• [How to complete this task]: Print the listing that follows, character for character.

== == ==

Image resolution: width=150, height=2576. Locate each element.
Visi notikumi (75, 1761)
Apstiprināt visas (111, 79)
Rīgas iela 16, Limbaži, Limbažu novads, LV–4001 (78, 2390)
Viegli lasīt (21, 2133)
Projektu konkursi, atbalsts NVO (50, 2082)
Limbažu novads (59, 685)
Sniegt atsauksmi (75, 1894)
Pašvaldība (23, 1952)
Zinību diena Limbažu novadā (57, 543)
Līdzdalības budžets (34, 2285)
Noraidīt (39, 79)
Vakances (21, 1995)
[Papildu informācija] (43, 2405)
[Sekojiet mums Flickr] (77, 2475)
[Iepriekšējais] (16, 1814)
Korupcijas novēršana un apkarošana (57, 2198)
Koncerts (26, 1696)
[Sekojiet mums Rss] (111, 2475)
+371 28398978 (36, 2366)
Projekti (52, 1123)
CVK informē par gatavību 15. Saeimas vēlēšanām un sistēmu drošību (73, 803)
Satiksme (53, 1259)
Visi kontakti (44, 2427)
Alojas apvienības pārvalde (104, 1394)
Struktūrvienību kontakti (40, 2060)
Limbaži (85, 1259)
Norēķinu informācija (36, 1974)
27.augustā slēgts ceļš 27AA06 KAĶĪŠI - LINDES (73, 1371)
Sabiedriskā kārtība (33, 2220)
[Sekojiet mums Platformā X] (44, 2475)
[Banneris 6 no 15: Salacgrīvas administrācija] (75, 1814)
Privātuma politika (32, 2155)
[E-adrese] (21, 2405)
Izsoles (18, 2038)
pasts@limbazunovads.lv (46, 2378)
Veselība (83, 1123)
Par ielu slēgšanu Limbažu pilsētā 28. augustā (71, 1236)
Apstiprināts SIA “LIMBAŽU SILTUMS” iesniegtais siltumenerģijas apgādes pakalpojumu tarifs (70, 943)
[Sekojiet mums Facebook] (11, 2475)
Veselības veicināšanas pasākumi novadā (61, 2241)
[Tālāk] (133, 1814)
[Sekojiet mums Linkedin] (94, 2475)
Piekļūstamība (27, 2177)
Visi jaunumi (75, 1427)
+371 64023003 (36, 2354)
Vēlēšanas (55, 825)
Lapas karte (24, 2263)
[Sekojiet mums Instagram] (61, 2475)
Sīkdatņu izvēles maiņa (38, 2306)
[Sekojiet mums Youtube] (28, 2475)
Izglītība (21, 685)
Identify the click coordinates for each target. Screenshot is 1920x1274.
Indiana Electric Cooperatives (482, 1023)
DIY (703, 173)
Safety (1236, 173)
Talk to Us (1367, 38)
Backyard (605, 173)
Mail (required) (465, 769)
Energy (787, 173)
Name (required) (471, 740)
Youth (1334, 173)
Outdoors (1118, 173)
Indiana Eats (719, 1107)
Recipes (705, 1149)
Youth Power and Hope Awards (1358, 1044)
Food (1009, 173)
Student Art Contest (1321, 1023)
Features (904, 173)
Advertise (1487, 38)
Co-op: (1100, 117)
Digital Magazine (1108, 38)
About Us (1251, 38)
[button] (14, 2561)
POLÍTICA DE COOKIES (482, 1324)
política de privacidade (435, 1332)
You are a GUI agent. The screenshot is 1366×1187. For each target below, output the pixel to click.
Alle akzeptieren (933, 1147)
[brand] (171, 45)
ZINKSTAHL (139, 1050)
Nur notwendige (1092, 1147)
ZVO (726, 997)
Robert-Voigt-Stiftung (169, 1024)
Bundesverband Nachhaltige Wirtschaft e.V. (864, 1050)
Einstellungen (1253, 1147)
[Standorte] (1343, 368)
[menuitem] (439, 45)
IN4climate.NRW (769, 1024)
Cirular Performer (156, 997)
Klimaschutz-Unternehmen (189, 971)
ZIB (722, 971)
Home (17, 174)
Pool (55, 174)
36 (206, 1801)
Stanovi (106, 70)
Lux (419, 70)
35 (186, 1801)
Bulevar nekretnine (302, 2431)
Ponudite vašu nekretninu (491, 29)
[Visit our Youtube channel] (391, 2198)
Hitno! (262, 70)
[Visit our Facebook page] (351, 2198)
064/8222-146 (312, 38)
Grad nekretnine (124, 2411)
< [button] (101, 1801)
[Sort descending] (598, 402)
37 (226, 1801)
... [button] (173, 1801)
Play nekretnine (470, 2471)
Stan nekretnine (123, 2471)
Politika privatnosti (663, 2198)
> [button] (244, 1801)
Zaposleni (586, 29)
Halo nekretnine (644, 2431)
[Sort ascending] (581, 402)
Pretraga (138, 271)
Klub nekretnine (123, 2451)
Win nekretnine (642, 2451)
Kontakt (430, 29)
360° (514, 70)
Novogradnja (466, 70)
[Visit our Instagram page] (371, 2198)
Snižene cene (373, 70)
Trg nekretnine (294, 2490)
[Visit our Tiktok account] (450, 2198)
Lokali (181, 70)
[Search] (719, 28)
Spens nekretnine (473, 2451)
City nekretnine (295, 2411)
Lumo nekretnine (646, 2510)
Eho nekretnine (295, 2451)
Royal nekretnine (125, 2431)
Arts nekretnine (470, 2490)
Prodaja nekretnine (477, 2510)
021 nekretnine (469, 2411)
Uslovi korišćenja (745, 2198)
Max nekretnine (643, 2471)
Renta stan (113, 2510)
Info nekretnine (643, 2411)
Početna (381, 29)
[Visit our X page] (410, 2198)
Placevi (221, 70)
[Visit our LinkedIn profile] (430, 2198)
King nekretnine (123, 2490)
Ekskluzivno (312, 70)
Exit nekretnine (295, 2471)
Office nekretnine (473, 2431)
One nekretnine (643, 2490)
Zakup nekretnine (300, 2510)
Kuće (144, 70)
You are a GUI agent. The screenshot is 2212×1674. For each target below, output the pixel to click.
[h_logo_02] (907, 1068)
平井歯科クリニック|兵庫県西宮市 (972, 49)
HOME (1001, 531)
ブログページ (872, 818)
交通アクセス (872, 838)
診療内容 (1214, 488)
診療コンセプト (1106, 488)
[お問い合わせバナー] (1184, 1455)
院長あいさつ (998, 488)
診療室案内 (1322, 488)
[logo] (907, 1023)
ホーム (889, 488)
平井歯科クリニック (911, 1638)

== == ==

• [Task answer]:
Image resolution: width=150, height=2576. Locate each element.
Visi notikumi (75, 1761)
Apstiprināt visas (111, 79)
Rīgas iela 16, Limbaži, Limbažu novads, LV–4001 (78, 2390)
Viegli lasīt (21, 2133)
Projektu konkursi, atbalsts NVO (50, 2082)
Limbažu novads (59, 685)
Sniegt atsauksmi (75, 1894)
Pašvaldība (23, 1952)
Zinību diena Limbažu novadā (57, 543)
Līdzdalības budžets (34, 2285)
Noraidīt (39, 79)
Vakances (21, 1995)
[Papildu informācija] (43, 2405)
[Sekojiet mums Flickr] (77, 2475)
[Iepriekšējais] (16, 1814)
Korupcijas novēršana un apkarošana (57, 2198)
Koncerts (26, 1696)
[Sekojiet mums Rss] (111, 2475)
+371 28398978 (36, 2366)
Projekti (52, 1123)
CVK informē par gatavību 15. Saeimas vēlēšanām un sistēmu drošību (73, 803)
Satiksme (53, 1259)
Visi kontakti (44, 2427)
Alojas apvienības pārvalde (104, 1394)
Struktūrvienību kontakti (40, 2060)
Limbaži (85, 1259)
Norēķinu informācija (36, 1974)
27.augustā slēgts ceļš 27AA06 KAĶĪŠI - LINDES (73, 1371)
Sabiedriskā kārtība (33, 2220)
[Sekojiet mums Platformā X] (44, 2475)
[Banneris 6 no 15: Salacgrīvas administrācija] (75, 1814)
Privātuma politika (32, 2155)
[E-adrese] (21, 2405)
Izsoles (18, 2038)
pasts@limbazunovads.lv (46, 2378)
Veselība (83, 1123)
Par ielu slēgšanu Limbažu pilsētā 28. augustā (71, 1236)
Apstiprināts SIA “LIMBAŽU SILTUMS” iesniegtais siltumenerģijas apgādes pakalpojumu tarifs (70, 943)
[Sekojiet mums Facebook] (11, 2475)
Veselības veicināšanas pasākumi novadā (61, 2241)
[Tālāk] (133, 1814)
[Sekojiet mums Linkedin] (94, 2475)
Piekļūstamība (27, 2177)
Visi jaunumi (75, 1427)
+371 64023003 (36, 2354)
Vēlēšanas (55, 825)
Lapas karte (24, 2263)
[Sekojiet mums Instagram] (61, 2475)
Sīkdatņu izvēles maiņa (38, 2306)
[Sekojiet mums Youtube] (28, 2475)
Izglītība (21, 685)
Identify the click coordinates for each target. Screenshot is 1920x1274.
Indiana Electric Cooperatives (482, 1023)
DIY (703, 173)
Safety (1236, 173)
Talk to Us (1367, 38)
Backyard (605, 173)
Mail (required) (465, 769)
Energy (787, 173)
Name (required) (471, 740)
Youth (1334, 173)
Outdoors (1118, 173)
Indiana Eats (719, 1107)
Recipes (705, 1149)
Youth Power and Hope Awards (1358, 1044)
Food (1009, 173)
Student Art Contest (1321, 1023)
Features (904, 173)
Advertise (1487, 38)
Co-op: (1100, 117)
Digital Magazine (1108, 38)
About Us (1251, 38)
[button] (14, 2561)
POLÍTICA DE COOKIES (482, 1324)
política de privacidade (435, 1332)
You are a GUI agent. The screenshot is 1366×1187. For each target below, output the pixel to click.
Alle akzeptieren (933, 1147)
[brand] (171, 45)
ZINKSTAHL (139, 1050)
Nur notwendige (1092, 1147)
ZVO (726, 997)
Robert-Voigt-Stiftung (169, 1024)
Bundesverband Nachhaltige Wirtschaft e.V. (864, 1050)
Einstellungen (1253, 1147)
[Standorte] (1343, 368)
[menuitem] (439, 45)
IN4climate.NRW (769, 1024)
Cirular Performer (156, 997)
Klimaschutz-Unternehmen (189, 971)
ZIB (722, 971)
Home (17, 174)
Pool (55, 174)
36 (206, 1801)
Stanovi (106, 70)
Lux (419, 70)
35 (186, 1801)
Bulevar nekretnine (302, 2431)
Ponudite vašu nekretninu (491, 29)
[Visit our Youtube channel] (391, 2198)
Hitno! (262, 70)
[Visit our Facebook page] (351, 2198)
064/8222-146 (312, 38)
Grad nekretnine (124, 2411)
< [button] (101, 1801)
[Sort descending] (598, 402)
37 (226, 1801)
... [button] (173, 1801)
Play nekretnine (470, 2471)
Stan nekretnine (123, 2471)
Politika privatnosti (663, 2198)
> [button] (244, 1801)
Zaposleni (586, 29)
Halo nekretnine (644, 2431)
[Sort ascending] (581, 402)
Pretraga (138, 271)
Klub nekretnine (123, 2451)
Win nekretnine (642, 2451)
Kontakt (430, 29)
360° (514, 70)
Novogradnja (466, 70)
[Visit our Instagram page] (371, 2198)
Snižene cene (373, 70)
Trg nekretnine (294, 2490)
[Visit our Tiktok account] (450, 2198)
Lokali (181, 70)
[Search] (719, 28)
Spens nekretnine (473, 2451)
City nekretnine (295, 2411)
Lumo nekretnine (646, 2510)
Eho nekretnine (295, 2451)
Royal nekretnine (125, 2431)
Arts nekretnine (470, 2490)
Prodaja nekretnine (477, 2510)
021 nekretnine (469, 2411)
Uslovi korišćenja (745, 2198)
Max nekretnine (643, 2471)
Renta stan (113, 2510)
Info nekretnine (643, 2411)
Početna (381, 29)
[Visit our X page] (410, 2198)
Placevi (221, 70)
[Visit our LinkedIn profile] (430, 2198)
King nekretnine (123, 2490)
Ekskluzivno (312, 70)
Exit nekretnine (295, 2471)
Office nekretnine (473, 2431)
One nekretnine (643, 2490)
Zakup nekretnine (300, 2510)
Kuće (144, 70)
You are a GUI agent. The screenshot is 2212×1674. For each target below, output the pixel to click.
[h_logo_02] (907, 1068)
平井歯科クリニック|兵庫県西宮市 (972, 49)
HOME (1001, 531)
ブログページ (872, 818)
交通アクセス (872, 838)
診療内容 (1214, 488)
診療コンセプト (1106, 488)
[お問い合わせバナー] (1184, 1455)
院長あいさつ (998, 488)
診療室案内 (1322, 488)
[logo] (907, 1023)
ホーム (889, 488)
平井歯科クリニック (911, 1638)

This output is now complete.